As BCG reports, this combination is likely to create a situation where gasoline prices could spike up by $2.50 or more and there is inadequate fuel to meet demand. California has experienced state-only fuel cost spikes of in the past, where state refinery problems created supply pinches. So this is no “theoretical” assumption.
Equally frightening is putting a “rookie” agency (CARB) in charge of managing an untested credits trading program. We had “experts” regulating trading in 2008: what would the impact have been if they had no idea or experience in regulating banks, traders and exchanges? Melt-down quickly comes to mind.
The California Independent Oil Marketers Association, whom I represent, is made up primarily of small, independent, family-owned businesses who sell gasoline and diesel to retail service stations, farmers, construction sites, transport fleets and many other segments of the economy.

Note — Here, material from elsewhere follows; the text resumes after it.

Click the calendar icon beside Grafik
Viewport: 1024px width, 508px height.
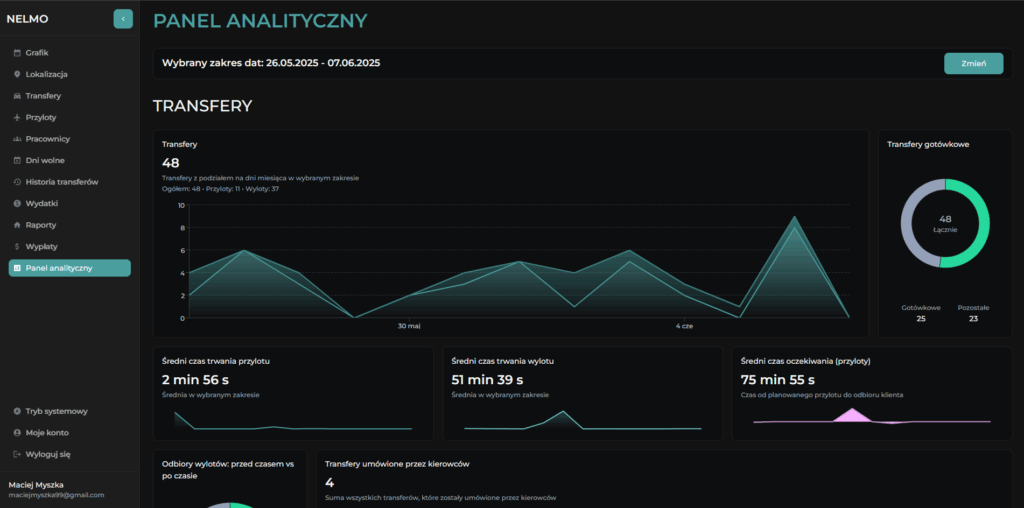17,53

Members also own service stations throughout the state. They will be on the front line in the not-so-distant war when consumers revolt at the sky high gas prices and fuel shortages and the bureaucrats in Sacramento blame everyone but themselves.

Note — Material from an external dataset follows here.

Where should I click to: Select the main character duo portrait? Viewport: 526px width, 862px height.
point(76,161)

The petroleum industry has invested tens of thousands of hours in commenting on CARB’s various ploys, but the bureaucrats refuse to listen to anything resembling criticism. They are bolstered by the professional lobbyists who represent big-budget environmental groups and by venture capitalists who want the state to guarantee them big profits on alternative fuel and technology investments. So we now have a package of unworkable regulations and a growing body of analysis that says, “Big Problem!” Is CARB willing to listen? Apparently not, since they vigorously defend their “cheaper than petroleum” and “trust us” mantra.
After all of this, I don’t trust CARB. If the average Californian had any inkling of the price they pay because of the regulations adopted by this agency, they would dismantle it in a heartbeat. But CARB has spread disinformation about their programs and cooked economic analysis that has been widely criticized. Time and time again their initial estimates of cost to the regulated community and consumers are significantly under-projected. So the evidence to distrust their proclamations is plentiful and deep.

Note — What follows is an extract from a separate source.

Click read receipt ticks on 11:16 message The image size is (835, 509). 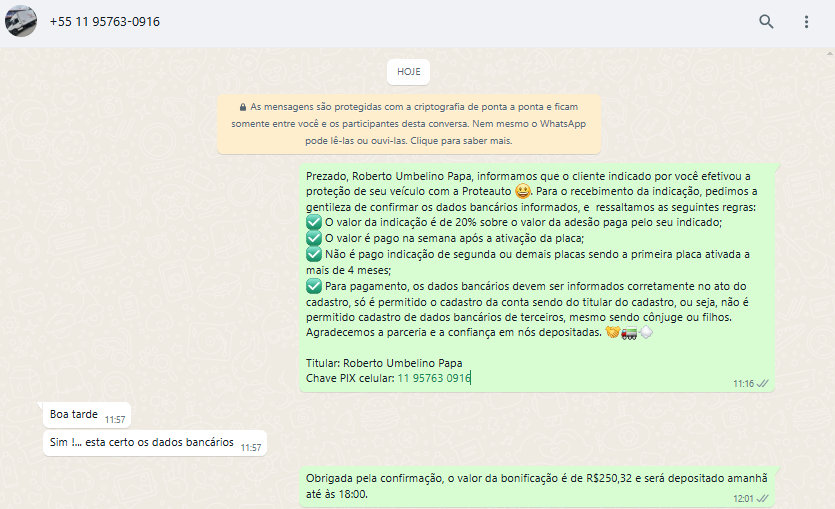pos(763,383)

When CARB sits down and works with the regulated community in a constructive manner they can rightfully claim credit for helping to dramatically improve the state’s air quality. But lately it has become a bureaucracy unwilling to listen to those who know how to make things work and is irrationally confident in its own brilliance.
CARB needs a climate change in their attitude and ability to work with those most impacted by their decisions. If the governor or the Legislature doesn’t step in and assert some adult supervision, we all are going to be in a world of hurt.